### Records for the task
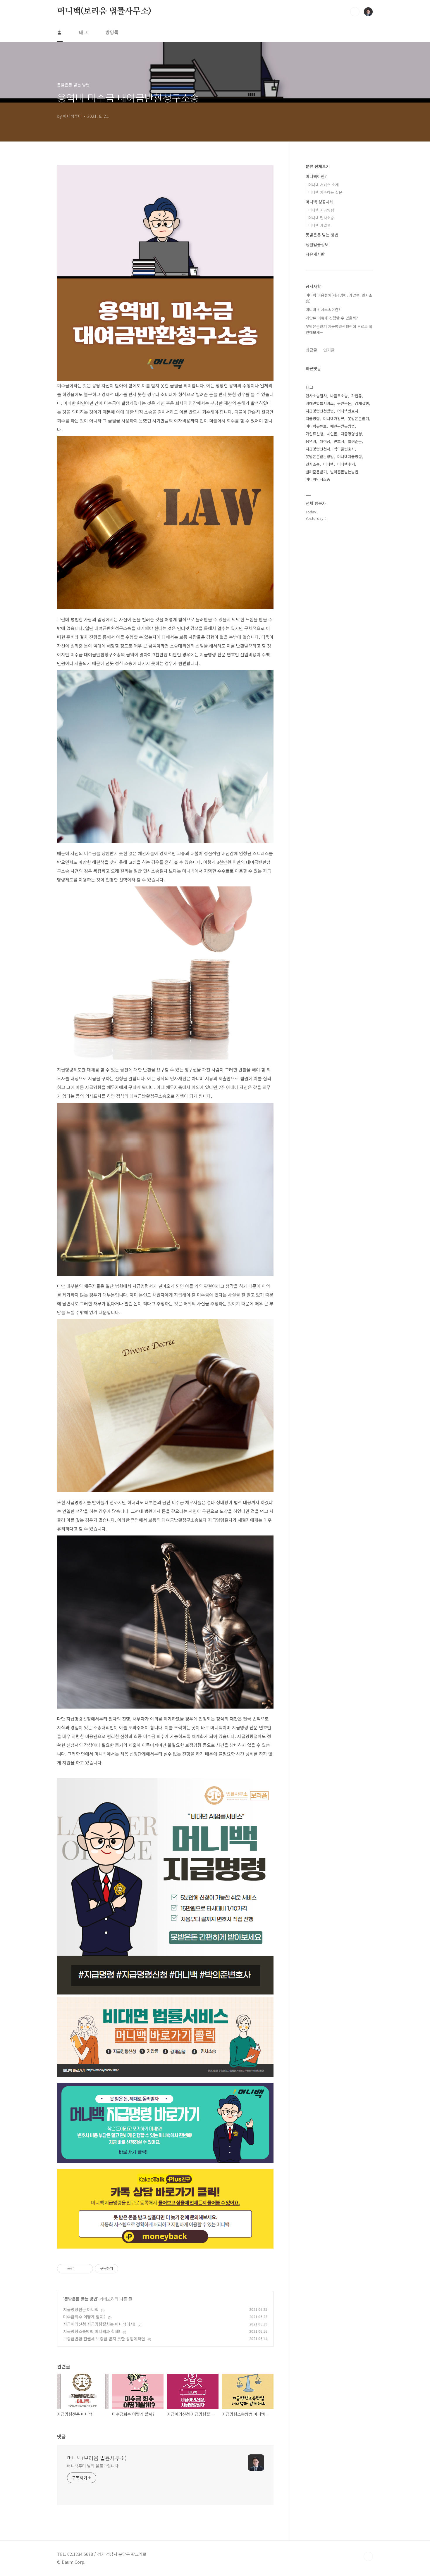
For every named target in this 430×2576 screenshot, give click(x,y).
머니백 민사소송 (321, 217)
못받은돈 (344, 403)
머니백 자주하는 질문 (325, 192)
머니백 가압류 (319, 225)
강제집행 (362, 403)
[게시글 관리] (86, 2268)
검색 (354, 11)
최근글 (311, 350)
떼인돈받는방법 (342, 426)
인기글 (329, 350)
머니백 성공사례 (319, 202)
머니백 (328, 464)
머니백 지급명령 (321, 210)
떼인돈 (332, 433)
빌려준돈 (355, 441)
######
### Records for the task
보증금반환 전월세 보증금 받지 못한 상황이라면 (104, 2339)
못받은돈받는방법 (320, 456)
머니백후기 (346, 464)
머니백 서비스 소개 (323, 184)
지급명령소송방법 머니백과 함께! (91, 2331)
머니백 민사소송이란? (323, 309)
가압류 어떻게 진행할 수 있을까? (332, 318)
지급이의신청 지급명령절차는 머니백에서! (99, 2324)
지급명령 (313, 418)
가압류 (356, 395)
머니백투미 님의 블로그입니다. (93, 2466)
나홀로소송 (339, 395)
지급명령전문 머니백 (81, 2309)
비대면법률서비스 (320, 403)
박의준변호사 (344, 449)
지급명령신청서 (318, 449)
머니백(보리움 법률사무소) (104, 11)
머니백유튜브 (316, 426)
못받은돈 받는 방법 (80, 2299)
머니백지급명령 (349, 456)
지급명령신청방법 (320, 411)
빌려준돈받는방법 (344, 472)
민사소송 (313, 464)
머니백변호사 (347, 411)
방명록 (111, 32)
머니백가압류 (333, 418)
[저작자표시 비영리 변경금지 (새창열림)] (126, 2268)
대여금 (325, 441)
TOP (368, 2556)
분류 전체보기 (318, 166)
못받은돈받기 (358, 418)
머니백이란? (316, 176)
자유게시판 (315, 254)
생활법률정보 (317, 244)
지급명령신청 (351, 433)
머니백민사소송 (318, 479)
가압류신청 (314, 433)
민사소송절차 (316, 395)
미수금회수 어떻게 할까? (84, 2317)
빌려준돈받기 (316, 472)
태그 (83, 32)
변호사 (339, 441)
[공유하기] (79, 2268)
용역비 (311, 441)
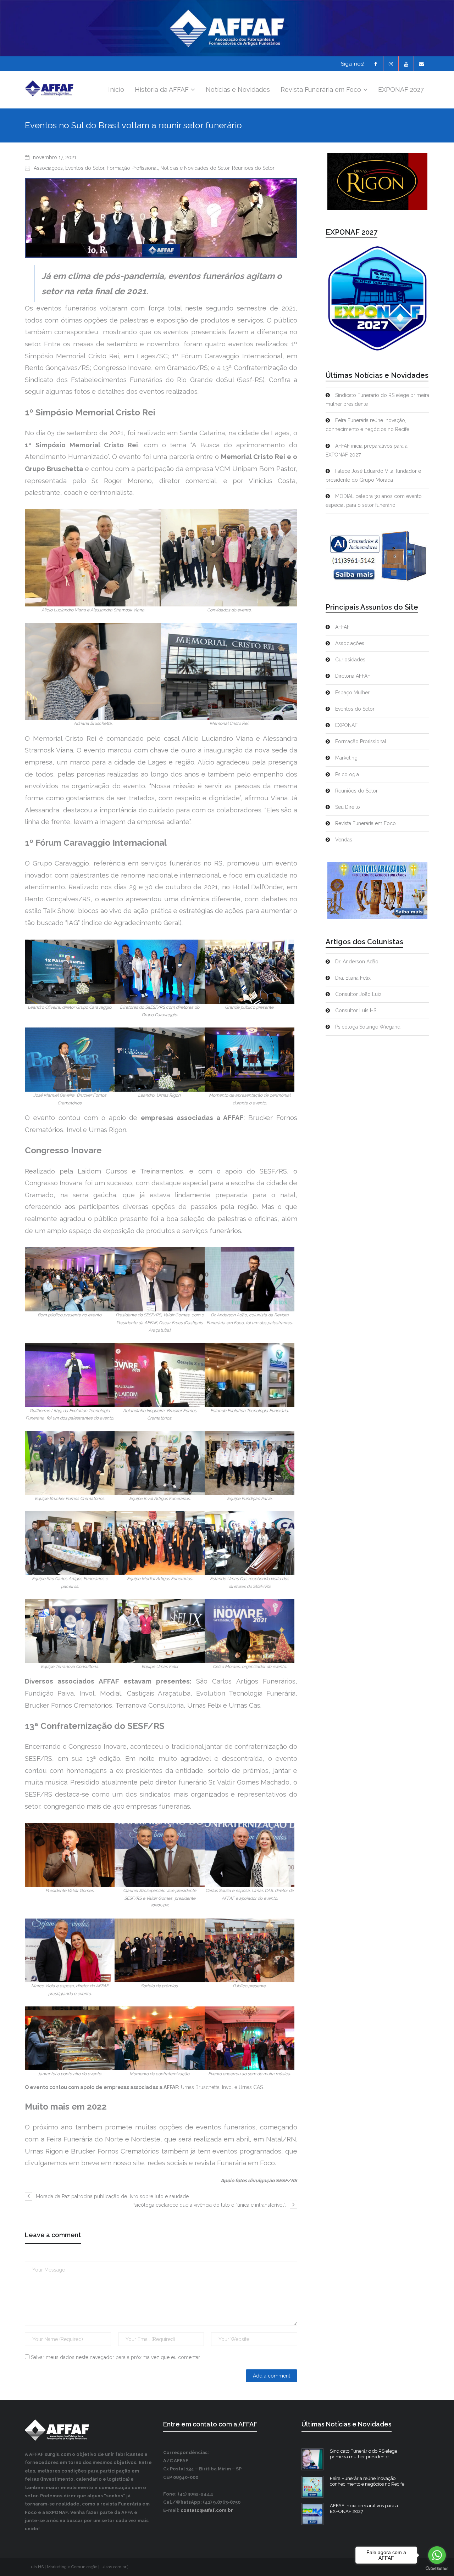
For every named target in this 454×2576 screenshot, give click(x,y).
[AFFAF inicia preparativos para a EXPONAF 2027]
######
__What needs to be done__
Return only the part of the records above that opens with the line containing "For every named target in this 430×2576" and closes with the line containing "빌려준돈 (355, 441)", ends included.

__Reply to the task__
For every named target in this 430×2576 screenshot, give click(x,y).
머니백 민사소송 (321, 217)
못받은돈 (344, 403)
머니백 자주하는 질문 (325, 192)
머니백 가압류 (319, 225)
강제집행 (362, 403)
[게시글 관리] (86, 2268)
검색 (354, 11)
최근글 (311, 350)
떼인돈받는방법 (342, 426)
인기글 (329, 350)
머니백 성공사례 (319, 202)
머니백 (328, 464)
머니백 지급명령 (321, 210)
떼인돈 (332, 433)
빌려준돈 (355, 441)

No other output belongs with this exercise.